Like Ei Ei Oo, Esther Vel struggled with the language and classmates who treated her with little kindness or understanding. In seventh grade, she had a child tell her choir teacher she had lice. She had no idea what lice was but the choir teacher sent her to the school nurse. She had no lice, and to this day the incident brings tears of anger to her eyes when she tells the story.
In eighth grade she met Ei Ei Oo and Fareda Ma. They became fast friends and things became much better for her. She too shares the dream of becoming a doctor and said if it were not for her parents sacrificing so much she would not have had the opportunities she does.
Fareda Ma is a Burmese Muslim. In the civil war between Karen Burmese and Burmese Muslims, she said, there was little left for the Muslims. Many escaped to the jungles, and many, like her family, sought asylum over the border in Thailand. Fareda Ma was born there in Thailand. Her family opened a small restaurant while her father taught at an Islamic school. Her family moved to the United Sates when she was in sixth grade.
Fatima Idriss didn't meet the other girls until she was at North Side. Unlike the other three, she comes from Chad. Her family left there after her father ran into trouble with the government for speaking out about his political beliefs. The first year they were in the United States, they lived in Kendallville.
Initially, Idriss said, her father didn't send her and her three sisters to school. It is the custom in her culture not to educate girls because their role is to stay home and take care of the house. Eventually her father realized it was against the law and sent his daughters, along with his three sons, to school.
Idriss said her first year was very difficult. It was right after 9/11 and they were Muslims who didn't speak the language, living in a small town in rural Indiana. Her first year in school was a failure. There wasn't an ESL program in the Kendallville school system and she didn't understand the language.
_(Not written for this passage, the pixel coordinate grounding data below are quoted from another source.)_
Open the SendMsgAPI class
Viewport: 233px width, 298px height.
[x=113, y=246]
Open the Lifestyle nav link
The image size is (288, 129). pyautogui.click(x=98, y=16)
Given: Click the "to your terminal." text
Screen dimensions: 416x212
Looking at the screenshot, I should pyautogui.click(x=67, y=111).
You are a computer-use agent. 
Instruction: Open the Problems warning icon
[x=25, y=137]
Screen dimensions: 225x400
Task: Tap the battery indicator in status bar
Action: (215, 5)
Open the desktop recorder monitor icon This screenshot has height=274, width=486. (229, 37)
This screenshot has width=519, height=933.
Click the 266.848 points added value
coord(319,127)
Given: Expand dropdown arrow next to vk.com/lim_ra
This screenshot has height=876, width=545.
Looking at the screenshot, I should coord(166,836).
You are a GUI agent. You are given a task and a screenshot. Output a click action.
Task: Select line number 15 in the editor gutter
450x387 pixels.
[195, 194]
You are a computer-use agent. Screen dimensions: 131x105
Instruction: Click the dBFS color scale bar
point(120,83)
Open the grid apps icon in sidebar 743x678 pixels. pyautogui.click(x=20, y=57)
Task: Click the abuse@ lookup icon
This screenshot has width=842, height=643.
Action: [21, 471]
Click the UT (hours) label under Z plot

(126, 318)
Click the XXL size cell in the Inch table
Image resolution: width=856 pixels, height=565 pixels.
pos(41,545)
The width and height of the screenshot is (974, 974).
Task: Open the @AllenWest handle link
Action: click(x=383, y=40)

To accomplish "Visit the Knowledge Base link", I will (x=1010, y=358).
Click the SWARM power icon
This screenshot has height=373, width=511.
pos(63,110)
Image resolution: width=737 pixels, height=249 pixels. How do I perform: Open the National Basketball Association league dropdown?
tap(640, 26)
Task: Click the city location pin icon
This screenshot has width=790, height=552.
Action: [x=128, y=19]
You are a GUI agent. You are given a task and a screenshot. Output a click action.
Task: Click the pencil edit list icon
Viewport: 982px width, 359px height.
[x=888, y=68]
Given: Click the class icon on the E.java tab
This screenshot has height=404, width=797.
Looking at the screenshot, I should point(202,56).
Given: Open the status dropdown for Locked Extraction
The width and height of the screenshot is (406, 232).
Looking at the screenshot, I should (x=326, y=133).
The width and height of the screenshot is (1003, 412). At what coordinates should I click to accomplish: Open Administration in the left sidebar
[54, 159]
At the end of the year the school encouraged her parents to move to Fort Wayne for the ESL program in Fort Wayne Community Schools. Like her three friends, once her English developed, her academics took off. Her dream is to become a doctor of obstetrics and gynecology, return to Chad and open a series of clinics to help women.
“Where I come from women are not valued,” Idriss said.
Women do not go to doctors in Chad the way they do in the United States, Idriss said. Instead, they see midwives. It is not culturally acceptable to have a male doctor touch a woman. This means women often go without medical attention.
Once Idriss met the other three girls at North Side, they became inseparable. They attribute their academic success to wanting to prove to their American peers that they are as good as them, or even better. Most of them agree if it were not for the support of their families and the opportunity to come to America, they would not have been able to better themselves the way they have. They want to make their families proud of them and be able to support them.
But underneath their serious academic nature, these are just teenage girls, excited about going to senior prom and planning the color of their dresses. Every fifth word out of their mouths is “like.” The four were going to prom together, because most of their parents do not approve of them dating.
For Fareda Ma and Fatima Idriss, half the challenge was finding a Western-style prom dress that was modest enough for them to wear. Last Saturday evening, they along with their fellow classmates gathered at the Grand Wayne Center for an evening of dancing and celebration, a rite of passage toward adulthood for most American children – and so it was for the four friends.